The word Sattriya is derived from the word ‘Sattra’, because till then the dance recitals were exclusively practiced within the compounds of a Sattra, a monastery like institution which was the epicentre of the Vaishanvite culture. Srimanta Sankardev during 15th & 16th century brought about a renaissance which strung the society together into a cultural and social whole and can be said without doubt that it was this resurgence in the society that shaped the present day Assam. It is as a Classical Indian dance which reflects Indian culture, its legacy and heritage of over 5000 years.
Mahapurush Srimanta Sankardev used the charm of art and culture to intertwine his philosophy of monotheism i.e. Vaishnavism so that it could be used as a medium of instruction. To spread this art form, Sankardev used as a tool the style of story telling through drama called the Ankia Naat which depicted the life of Lord Krishna & Lord Rama and numerous dances were included in those Ankia Naats created by Him. At later stage, his chief disciple Sri Sri Madhavdev and other apostle created some newer numbers.
With time, many names were used like Nadu bhangi, Jhumura Naach, Chali-Nach, Behar Nach, Sutradhari, Gosain Pravesh, Gopi Pravesh, Ojapali Nach to name a few, but today in common parlance it is known as Sattriya, thanks to Dr. Maheswar Neog who understood the need for a singular identity rather than the confusion of various names. The sattriya dance can be classified into two styles namely Paurashik Bhangi i.e Tandav or masculine style & Shtri bhangi i.e Lasya or feminine style. The history of Sattriya goes back centuries; however, it saw the light of the outside world only in the 60s of 20th century when it was first preformed outside the Sattra. Credit goes to Late Moniram Dutta Muktiar Barbayan & Late Raseswar Saikia Borbayan. These two exponents were rewarded by Sangeet Natak Akademi in the year 1963 & 1980 respectively, a much needed impetus to a dance at such a nascent stage. However, the contribution of eminent personality Dr. Bhupen Hazarika is noteworthy in the field of Sattriya Dance.
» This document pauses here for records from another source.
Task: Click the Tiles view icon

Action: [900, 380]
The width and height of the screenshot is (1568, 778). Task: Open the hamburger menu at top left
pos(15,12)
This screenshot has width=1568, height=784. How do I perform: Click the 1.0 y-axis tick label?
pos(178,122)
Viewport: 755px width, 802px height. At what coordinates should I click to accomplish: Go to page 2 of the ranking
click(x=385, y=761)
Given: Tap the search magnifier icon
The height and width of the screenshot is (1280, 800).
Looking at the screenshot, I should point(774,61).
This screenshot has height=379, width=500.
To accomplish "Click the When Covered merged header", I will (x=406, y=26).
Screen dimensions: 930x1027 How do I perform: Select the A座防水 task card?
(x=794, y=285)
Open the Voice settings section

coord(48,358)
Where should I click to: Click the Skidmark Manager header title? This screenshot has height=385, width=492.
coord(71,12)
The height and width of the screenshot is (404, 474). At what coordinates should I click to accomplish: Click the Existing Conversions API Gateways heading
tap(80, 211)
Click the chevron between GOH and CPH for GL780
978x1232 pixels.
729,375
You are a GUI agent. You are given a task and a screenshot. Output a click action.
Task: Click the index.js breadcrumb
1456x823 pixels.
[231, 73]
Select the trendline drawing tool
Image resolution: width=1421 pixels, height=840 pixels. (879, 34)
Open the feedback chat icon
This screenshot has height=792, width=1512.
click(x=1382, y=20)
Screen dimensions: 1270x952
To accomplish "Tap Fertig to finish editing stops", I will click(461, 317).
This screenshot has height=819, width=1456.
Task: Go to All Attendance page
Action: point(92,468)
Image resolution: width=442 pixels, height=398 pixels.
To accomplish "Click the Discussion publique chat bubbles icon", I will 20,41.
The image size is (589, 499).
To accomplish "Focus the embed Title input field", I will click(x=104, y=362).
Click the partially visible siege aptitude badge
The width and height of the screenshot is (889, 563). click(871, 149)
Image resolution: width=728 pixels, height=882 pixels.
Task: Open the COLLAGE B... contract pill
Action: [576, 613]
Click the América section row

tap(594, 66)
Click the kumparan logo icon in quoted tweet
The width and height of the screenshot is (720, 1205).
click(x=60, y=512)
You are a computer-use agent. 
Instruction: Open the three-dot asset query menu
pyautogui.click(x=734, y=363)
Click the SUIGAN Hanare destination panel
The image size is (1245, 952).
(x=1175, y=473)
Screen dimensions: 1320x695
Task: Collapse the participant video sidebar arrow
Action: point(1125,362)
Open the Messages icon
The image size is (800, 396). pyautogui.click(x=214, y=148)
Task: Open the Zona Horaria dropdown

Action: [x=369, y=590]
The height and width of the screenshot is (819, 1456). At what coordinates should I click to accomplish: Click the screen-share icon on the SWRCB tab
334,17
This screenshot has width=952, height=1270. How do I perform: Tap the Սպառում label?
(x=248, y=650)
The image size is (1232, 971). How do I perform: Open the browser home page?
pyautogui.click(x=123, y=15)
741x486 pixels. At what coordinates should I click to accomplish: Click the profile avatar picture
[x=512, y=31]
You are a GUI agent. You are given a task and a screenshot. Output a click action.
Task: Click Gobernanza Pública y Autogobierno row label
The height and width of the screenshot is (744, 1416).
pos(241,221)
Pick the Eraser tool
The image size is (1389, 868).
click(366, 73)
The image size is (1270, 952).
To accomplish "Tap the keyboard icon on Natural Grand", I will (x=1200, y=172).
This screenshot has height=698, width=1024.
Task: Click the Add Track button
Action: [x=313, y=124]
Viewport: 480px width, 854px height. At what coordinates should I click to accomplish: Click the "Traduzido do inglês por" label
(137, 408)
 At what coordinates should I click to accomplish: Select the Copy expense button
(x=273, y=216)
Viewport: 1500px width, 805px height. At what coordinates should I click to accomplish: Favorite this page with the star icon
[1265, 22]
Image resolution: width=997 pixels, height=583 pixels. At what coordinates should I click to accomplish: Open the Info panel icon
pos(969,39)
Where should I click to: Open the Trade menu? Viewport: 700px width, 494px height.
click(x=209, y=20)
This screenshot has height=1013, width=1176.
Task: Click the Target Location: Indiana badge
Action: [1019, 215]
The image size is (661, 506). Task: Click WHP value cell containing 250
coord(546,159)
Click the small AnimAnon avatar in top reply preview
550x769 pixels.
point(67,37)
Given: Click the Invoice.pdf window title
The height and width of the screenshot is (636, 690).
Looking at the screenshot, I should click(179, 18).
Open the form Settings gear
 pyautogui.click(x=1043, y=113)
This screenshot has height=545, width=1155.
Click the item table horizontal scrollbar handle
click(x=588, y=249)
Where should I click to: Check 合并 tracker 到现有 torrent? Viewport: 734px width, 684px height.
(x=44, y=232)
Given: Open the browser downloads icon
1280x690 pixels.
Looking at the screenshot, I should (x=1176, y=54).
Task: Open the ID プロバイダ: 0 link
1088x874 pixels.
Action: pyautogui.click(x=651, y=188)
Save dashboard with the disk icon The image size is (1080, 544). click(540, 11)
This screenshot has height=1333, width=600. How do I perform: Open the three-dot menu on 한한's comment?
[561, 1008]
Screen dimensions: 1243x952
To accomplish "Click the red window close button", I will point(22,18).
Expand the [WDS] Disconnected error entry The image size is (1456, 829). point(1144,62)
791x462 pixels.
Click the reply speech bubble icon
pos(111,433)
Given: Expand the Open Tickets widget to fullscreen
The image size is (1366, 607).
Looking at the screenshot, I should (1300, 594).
The dance has every flavour of a matured art form but it does not share the same pedestal as other classical dance forms of India. The reason for its lesser popularity is because the dance stayed inside the Sattras and limited to the Bhakats (disciple) only until the middle of the 20th century. Finally, the Sangeet Natak Akademi of India, in November 2000, accorded Sattriya dance with the status of a Classical form. After recognition, the youth have shown their interest to learn this dance very eagerly. Various Sattriya exponents are composing newer pieces breaking the monotony of older compositions captivating the hearts of the youngsters. However, this has not come at the cost of the basic tenets of Sattriya. Nartan Kala Niketan of Guwahati in Assam, a premier institution of Sattriya dance is relentlessly pursuing this goal to promote and popularise this dance across the globe through their performances. The road map for the future involves the participation of the performers, institutions, patrons & media in particular which is the window to the outside world.